Les opérations internationales sont très complexes. Qu’il s’agisse de mettre sur pied un groupe d’affaire ou d’acheter ou de vendre une structure existante, les préparatifs et la mise en œuvre exigent invariablement beaucoup de travail.
Des ressources considérables sont consacrées à l’étude de la faisabilité, la rentabilité, l’efficacité de la structure ou l’efficience fiscale et, quels que soient les pays concernés, la question finale est toujours la même : le coût de ces démarches peut-il être déduit dans le calcul du bénéfice imposable?
La réponse dépend de nombreux facteurs et varie d’un pays à l’autre. Cette incertitude est souvent la cause de vérifications et de contestations par les autorités fiscales locales.
C’est d’ailleurs ce qui est arrivé au Canada au groupe Rio Tinto Alcan Inc. (« Alcan »). En juin 2018, la Cour d’appel fédérale a rendu une décision sur la déductibilité des dépenses faites par Alcan dans le cadre d’une acquisition à l’étranger.
L’intérêt de cette décision réside dans la diversité des déductions réclamées et la profondeur de l’analyse de la Cour d’appel.

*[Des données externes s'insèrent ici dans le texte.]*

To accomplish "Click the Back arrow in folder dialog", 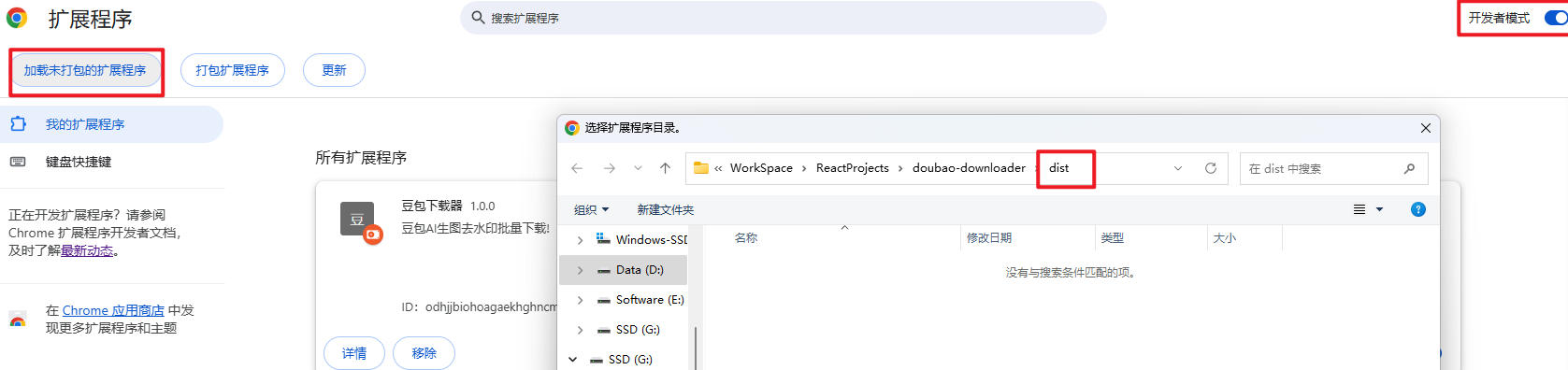I will tap(577, 168).
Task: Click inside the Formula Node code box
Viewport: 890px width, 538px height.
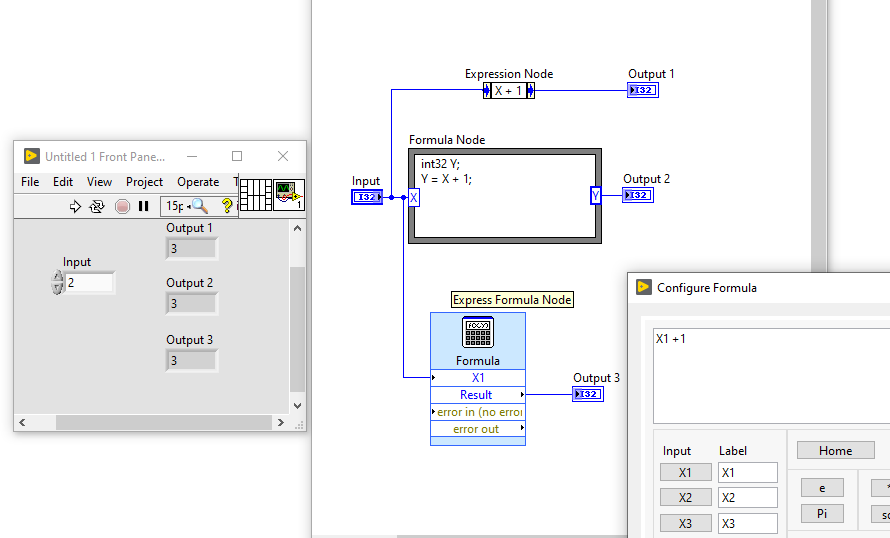Action: 504,205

Alcan, une société canadienne inscrite aux Bourses de Toronto, de New York et de Londres, souhaitait faire l’acquisition de sociétés étrangères pour consolider ses activités dans le secteur de l’aluminium. Les dépenses sous étude par la Cour s’inscrivaient dans l’une ou l’autre des opérations suivantes:
• La première, « l’opération Pechiney », visait l’acquisition de Pechiney, une entreprise industrielle française active dans le secteur de l’aluminium.
• La deuxième, dite « opération Novelis », consistait à réorganiser le groupe pour répartir la propriété de certaines alumineries, en réaction aux préoccupations des autorités européennes et américaines de réglementation de la concurrence. Elle avait pour objet la cession de deux des quatre alumineries du groupe en Europe et d’autres situées ailleurs dans le monde à Novelis, une société créée dans ce but précis et détenue directement par les actionnaires d’Alcan.

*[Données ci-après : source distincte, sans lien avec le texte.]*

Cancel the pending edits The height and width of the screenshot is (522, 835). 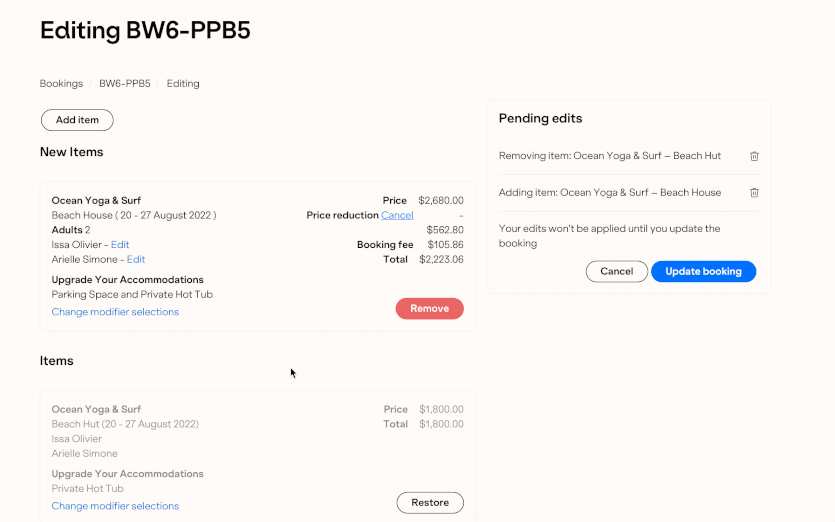tap(616, 271)
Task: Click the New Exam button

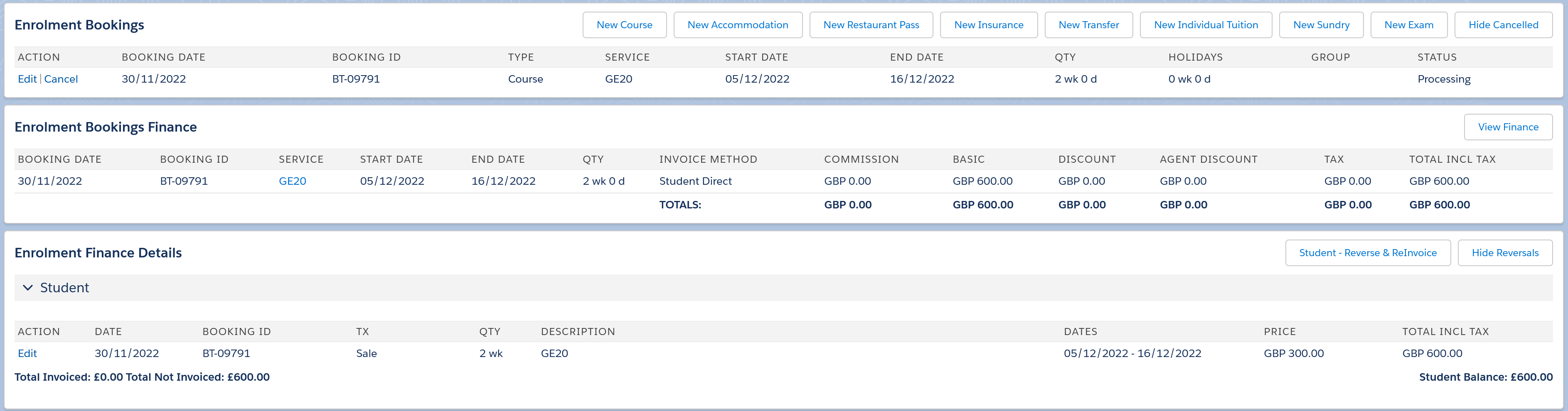Action: [1408, 25]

Ces opérations ont exigé des sommes colossales, si bien que les dépenses en litige totalisaient 97 134 008 dollars canadiens.
Dans l’appel, l’accent a été mis sur les dépenses suivantes :
• Services bancaires d’investissement :
− L’analyse de la situation commerciale et financière, incluant la préparation de modèles financiers avant l’opération Pechiney,
− L’analyse effectuée pour l’opération Novelis,
− Les services relatifs au respect des lois sur les valeurs mobilières, pour les deux opérations,
− L’analyse d’autres possibilités d’opérations;
• Services de publicité;
• Services d’impression et de publication de rapports finaanciers:
− Pour l’opération Pechiney;
− Pour l’opération Novelis.
Au Canada, pour qu’une dépense puisse être déductible dans le calcul du bénéfice imposable, elle doit avoir été engagée pour la production d’un revenu, et non à titre de capital. Il ressort de l’analyse de la Cour d’appel trois éléments particulièrement éclairants à cet égard :
1.Pour savoir si une dépense a été engagée pour la production d’un revenu ou à titre de capital, il faut « [prendre] en compte [les] réalités industrielles et commerciales du contribuable »[1].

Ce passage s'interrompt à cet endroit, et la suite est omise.